Figure 1.

Strategies for production and screening of Cenpb disrupted and targeted control mice. (A) Intronless wild-type Cenpb gene showing the 1.8-kb coding region (solid box) and polyadenylation p(A) site. Recombination at the sites shown by the dotted crosses results in the incorporation of the targeting construct containing a translational frameshift oligonucleotide (D/TAA) at the 5′ coding region and an IRES-selectable marker cassette (shaded box) within the 3′-untranslated region (i). This recombination event results in the disruption of the Cenpb gene.
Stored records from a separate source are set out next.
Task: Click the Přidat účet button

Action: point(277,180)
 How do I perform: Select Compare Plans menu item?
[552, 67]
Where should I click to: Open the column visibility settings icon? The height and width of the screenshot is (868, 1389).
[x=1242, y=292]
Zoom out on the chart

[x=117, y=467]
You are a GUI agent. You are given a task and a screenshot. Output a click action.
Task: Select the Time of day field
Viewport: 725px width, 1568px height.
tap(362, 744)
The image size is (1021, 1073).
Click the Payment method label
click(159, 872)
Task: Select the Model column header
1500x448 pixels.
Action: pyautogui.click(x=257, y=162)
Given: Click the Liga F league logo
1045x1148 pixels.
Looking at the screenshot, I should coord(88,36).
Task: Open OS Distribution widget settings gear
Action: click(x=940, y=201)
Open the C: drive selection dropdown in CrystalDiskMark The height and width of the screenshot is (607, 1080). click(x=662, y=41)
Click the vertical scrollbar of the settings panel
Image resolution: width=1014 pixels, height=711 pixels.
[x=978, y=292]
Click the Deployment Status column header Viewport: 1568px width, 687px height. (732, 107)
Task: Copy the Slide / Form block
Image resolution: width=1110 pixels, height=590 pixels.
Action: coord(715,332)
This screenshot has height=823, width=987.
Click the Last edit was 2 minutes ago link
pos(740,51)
An alternative recombination event at sites indicated by the solid crosses, one of which is 3′ of the D/TAA frameshift mutation, results in the introduction of the IRES-selectable marker cassette but not the frameshift mutation (ii). This targeted allele served as a control for any positional effect the inserted IRES-selectable marker cassette may have on the phenotype of the mice. The Cenpb wild-type gene (+), null allele (−), and targeted control allele (o) allele were detected as described previously (Hudson et al. 1998) as 5.3^-, 0.7^-, and 7-kb bands (broken lines), respectively, by DraI (D) digestion and Southern blot hybridization using a 5′-probe (open box) (see Hudson et al. 1998). Once the heterozygous ES cell lines carrying the + and o alleles were identified, they were used for the production of the targeted control (o/o) mice. Subsequent genotype screening for these mice was based on PCR analysis using primers B4top and B1comp, which gave a 281-bp product for the + allele, and primers Neo1 and B1comp which gave a 320-bp product for the o allele. (B) PCR analysis of mouse progeny from a +/o × +/o cross using a combination of the primers B4top, B1comp, and Neo1, showing the +/+ (lanes 5,7), +/o (lanes 2,3,4,6), and o/o (lane 1) genotypes.